[To do]
Filter these entries down to lines holding "label".

*** Input for this task

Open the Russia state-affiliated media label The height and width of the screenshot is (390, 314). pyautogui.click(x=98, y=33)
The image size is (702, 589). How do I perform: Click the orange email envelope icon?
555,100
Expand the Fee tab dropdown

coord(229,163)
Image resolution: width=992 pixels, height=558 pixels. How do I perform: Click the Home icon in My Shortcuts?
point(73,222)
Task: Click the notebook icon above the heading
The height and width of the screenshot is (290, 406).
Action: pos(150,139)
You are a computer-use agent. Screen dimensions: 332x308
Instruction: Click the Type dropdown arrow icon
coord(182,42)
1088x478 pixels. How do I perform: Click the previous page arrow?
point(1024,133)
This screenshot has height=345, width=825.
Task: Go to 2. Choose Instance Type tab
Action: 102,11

******
*** Input for this task

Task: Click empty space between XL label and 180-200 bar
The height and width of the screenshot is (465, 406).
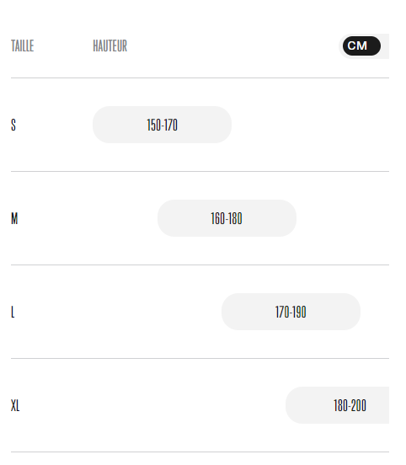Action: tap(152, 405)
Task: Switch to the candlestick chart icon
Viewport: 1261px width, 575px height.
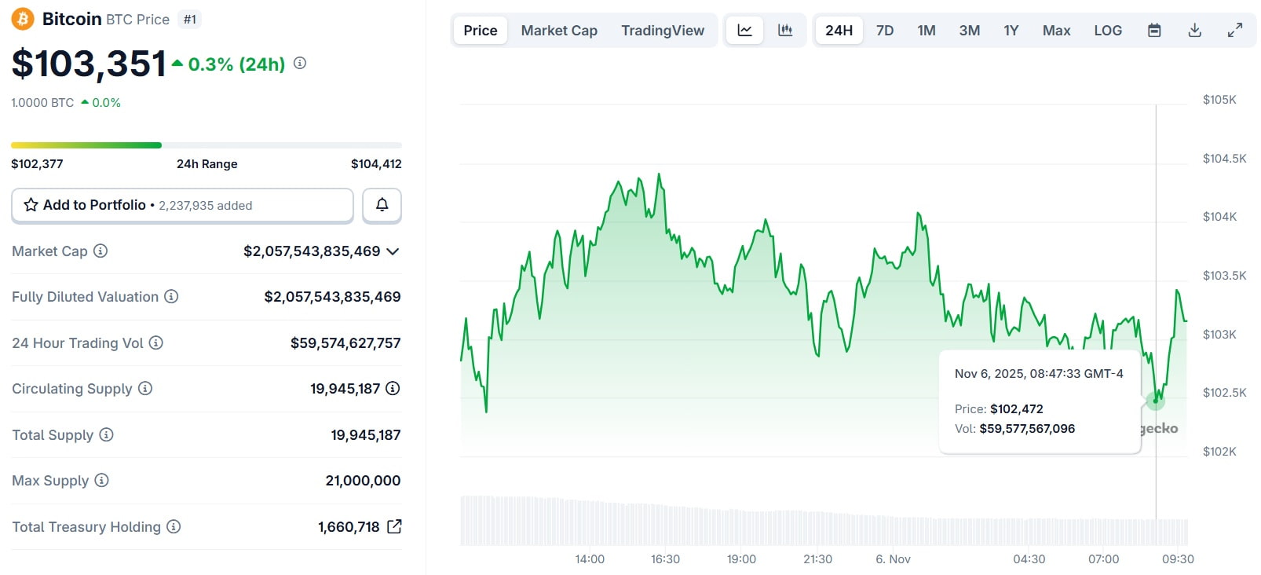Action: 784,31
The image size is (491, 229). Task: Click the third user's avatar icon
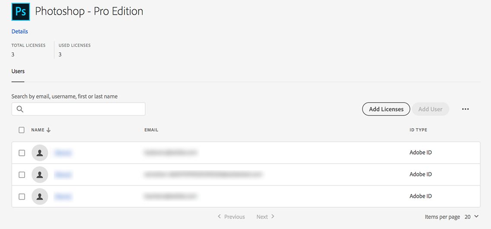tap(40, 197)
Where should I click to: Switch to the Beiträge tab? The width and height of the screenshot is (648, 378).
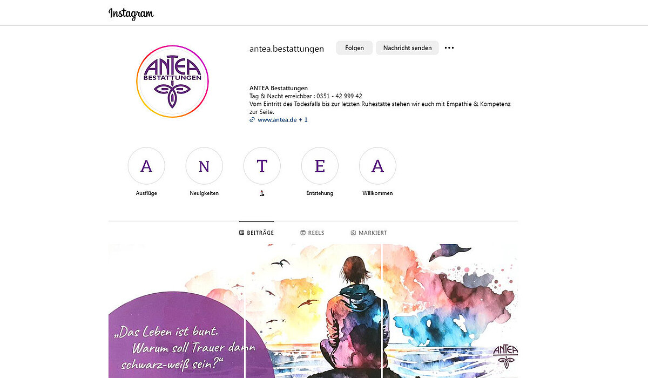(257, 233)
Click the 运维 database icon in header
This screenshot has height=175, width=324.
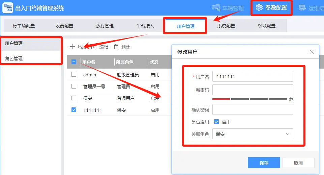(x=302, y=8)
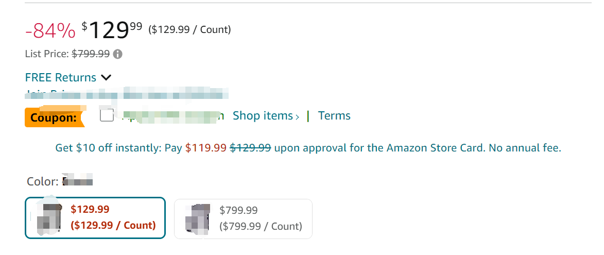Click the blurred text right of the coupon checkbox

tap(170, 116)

******

[Solved exercise]
Open the Russia state-affiliated media label The height and width of the screenshot is (390, 314). pyautogui.click(x=98, y=33)
Task: Click empty space between XL label and 180-200 bar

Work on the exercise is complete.